Я шел по главной улице и смотрел на прохожих. Видно, у них и сейчас времени было вдоволь, так как иные останавливались и глазели на меня, словно на заморскую диковину. Вероятно, по понятиям жителей провинциального городка, я был одет слишком светло и слишком по-юношески для моего возраста и моих больших усов, ибо тех, кого не смущала пестрая куртка, уж обязательно смущали мои желтые кожаные штаны. Ну что ж, глазейте себе на здоровье, а ведь в свое время вас не смущали горчичного цвета мундиры, расшитые галунами. Я пытался не обращать внимания на взгляды прохожих, но все же в этой одежде чувствовал себя здесь не так уверенно, как обычно.

Неужто захолустье уже стало засасывать меня, неужто только поэтому я свернул в переулок, где, словно стадо черепах, горбатились булыжники. Я наивно — ибо подчас бываю наивен — внушил себе, что булыжники, там, внизу, под другими, новыми следами, еще хранят мои тогдашние следы.

И надо же, чтоб это оказалась та самая улочка, где я встретился с девушкой, о которой пятнадцатилетним мальчиком думал больше чем положено. В мечтах она уже была моей возлюбленной, но она об этом не догадывалась, да и незачем ей было знать, достаточно, что знал я сам.

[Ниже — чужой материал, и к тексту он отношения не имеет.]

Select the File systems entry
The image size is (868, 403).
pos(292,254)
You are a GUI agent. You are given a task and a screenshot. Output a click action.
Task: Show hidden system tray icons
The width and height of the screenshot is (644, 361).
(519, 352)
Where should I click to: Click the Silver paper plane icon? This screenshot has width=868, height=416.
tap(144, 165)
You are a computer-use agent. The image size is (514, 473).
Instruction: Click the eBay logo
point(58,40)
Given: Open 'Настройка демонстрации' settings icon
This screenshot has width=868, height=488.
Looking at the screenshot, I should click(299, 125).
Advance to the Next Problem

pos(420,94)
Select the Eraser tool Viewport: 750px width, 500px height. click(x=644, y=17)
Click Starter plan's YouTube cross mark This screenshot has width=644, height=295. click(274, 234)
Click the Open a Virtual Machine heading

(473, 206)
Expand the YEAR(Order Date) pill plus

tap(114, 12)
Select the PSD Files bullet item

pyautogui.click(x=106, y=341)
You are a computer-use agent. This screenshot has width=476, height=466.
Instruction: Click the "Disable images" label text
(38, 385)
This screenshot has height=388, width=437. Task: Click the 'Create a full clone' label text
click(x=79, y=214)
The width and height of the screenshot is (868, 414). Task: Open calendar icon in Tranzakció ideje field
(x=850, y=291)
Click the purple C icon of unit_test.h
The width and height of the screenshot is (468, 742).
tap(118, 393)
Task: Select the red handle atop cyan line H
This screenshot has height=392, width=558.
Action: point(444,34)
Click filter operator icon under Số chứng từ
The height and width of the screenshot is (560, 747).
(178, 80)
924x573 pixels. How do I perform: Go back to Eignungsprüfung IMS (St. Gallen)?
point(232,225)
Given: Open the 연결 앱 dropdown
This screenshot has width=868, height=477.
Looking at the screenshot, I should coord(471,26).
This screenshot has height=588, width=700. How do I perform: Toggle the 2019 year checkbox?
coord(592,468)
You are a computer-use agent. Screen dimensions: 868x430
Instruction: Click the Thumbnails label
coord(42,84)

В тот день (я долгое время называл его великим днем) улочка была безлюдна. В конце ее, где, ограниченный покосившимися фасадами домов, виднелся кусочек неба, появилась она. Я подумал: видно, сама судьба переводит стрелку, направляя меня на новый путь. Но посмотреть в глаза девушки у меня не хватало мужества; я боялся, что она разгадает мои мечты. В юности веришь, что мечты имеют силу, но позднее узнаешь, что меж взрослыми существует соглашение: мечты имеют силу лишь тогда, когда за ними следуют поступки.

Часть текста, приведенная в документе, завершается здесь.